Training for Training
Mentor training Program to Foster Logical and Creative Thinking Using ICT for Basic Education
By Regan Maharjan
For a tech enthusiast, who has always been fascinated by the technological advancement happening in the world, what could be more exciting than an event where one gets to learn about Robot Programming? My take on making robots used to be – “Making Robots and Robot Programming is tough”. My perception of the challenge probably made me more excited about the event. Our facilitator Pr. Dr. Yoshinari Mizutani from the Miyagi University of Education frequently insisted on doing things sequentially, one step at a time, which might be why all the participants in the event took all of it really well. Although he delivered it in Japanese, his interpreter did a great job of emulating exactly what the professor was trying to express so it was very easy to understand him. During the three days workshop of Robot Programming, I realised that Basic Robot Programming is not very difficult.

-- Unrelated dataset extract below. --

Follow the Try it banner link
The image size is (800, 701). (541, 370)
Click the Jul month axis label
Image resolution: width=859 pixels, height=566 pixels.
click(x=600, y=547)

Aim for the sky, but move slowly, enjoying every step along the way. It is all those little steps that make the journey complete. “
The First Day
The training was designed for trainees to work in teams. The participants were divided into four groups, with each team consisiting of four or five, we were introduced to the Artec Robo Set i.e, a set of robot building elements which consisted of legos, wheels, sensors, and wire cables. The first robot we were instructed to create was a dancing car robot with wheels and a touch sensor which would just dance front-back and back-front and stop if we pressed the touch sensor. The instruction was given verbally as well as in papers so it was not that hard to assemble and code. After finishing the first robot, in the demonstration session, everyone was enjoying and having fun demonstrating their creation. In the demonstration session, I gave a short intro about our team’s robot and named it the confused robot because I felt like our robot gets confused after pressing the touch sensor. I just wanted to contemplate the lifeless robot’s feelings to the name, just if it was alive what it would have been feeling. And, it feels joyful and accomplishing to have created something really fun. Everyone was already thinking of things to do with the robot, trying to be more creative, trying to use what they have to do whatever possible with it, and all of a sudden the participants turned into a vibrant group of people who wanted to create more. Actually, the hunger to create remained till the last day for me and for everyone too.
The SECOND Day
On the second day, we learned about servo motors, how to turn the car robot using two DC motors, and also to identify and respond to the obstacle in front of it using IR Photo Reflector sensor. We were given the assignment of making the car robot to travel a certain distance until it encounters some obstacle and, then to drop the carriage the robot is carrying to the obstacle. After finishing the assignment, we had to demonstrate the robot and the times our robots took to travel a certain distance were duly noted by the professor to assess whose robot reached the fastest. We didn’t know we were having a race when we built it. So everybody rushed back to their tables and, every team was into rebuilding the robot to reduce its weight and to maintain balance to compete for the race. The competency there was real, everybody was excited about the judgment time and everyone was enjoying a lot.
The tHIRD Day
On the final day of the training, we learned about using IR Photo Reflector sensor to do the line tracing with the car robot. And this was the highest level of robot we were creating in this workshop. The assignment this time was to go through a thick line of black in a white paper and then to recognize the obstacle and drop the carriage to the obstacle. Everyone had fun demonstrating their robots this time as well. During all the sessions, Professor was also suggesting us the ways to guide the students more efficiently. We had feedback sessions at the beginning of every session so that the professor could incorporate the feedback participants gave and so to deliver in better ways.
The last Day
On the final day, we went to Yasodhara school to guide what we had learned from the three days of training sessions and to monitor if the students could grasp what the course is offering. All the students were extremely excited knowing that they are getting to learn to make robots. One of the teachers of the same school who also participated in the mentor training with us took lead on the day and all others stayed with different teams of students to facilitate them. While asking the students about their expectations from the course, they said they wanted to make human-like robots and one of them even said he would like to build a robot who would do his homework for him. The session then went on and they were all a lot more excited than we were during our first session. They started playing with the robot and they were already trying out different things in the software out of curiosity. They were trying to change the code then transfer to the robot and see the difference with different programming code until the end of the session.
My TAKE ON THE PROGRAMME
What I feel is teaching robot programming to school students would definitely take them out of their rigorous school settings and let them roam in their imaginations, trigger their curiosity & creativity and hence developing logical thinking and problem-solving. Robot programming course made all of the participants realize how creative we can be, how we can logically train our brains by playing with the robots and how we can channel it to problem-solving. I personally feel robot programming can help the students to express themselves and also learn about time management if the classes are well conducted. Some might as well find their passion in it. I felt very much thankful to OLE Nepal for this fun-filled opportunity of learning robot programming and help in organizing a robot programming session for students in my locality.
I would definitely love to see this incorporated in every school so that students can further foster their logical and creative thinking with robots and programming. Wouldn’t we want our kids, brothers, sisters, siblings to excel in such fashion? Wouldn’t we?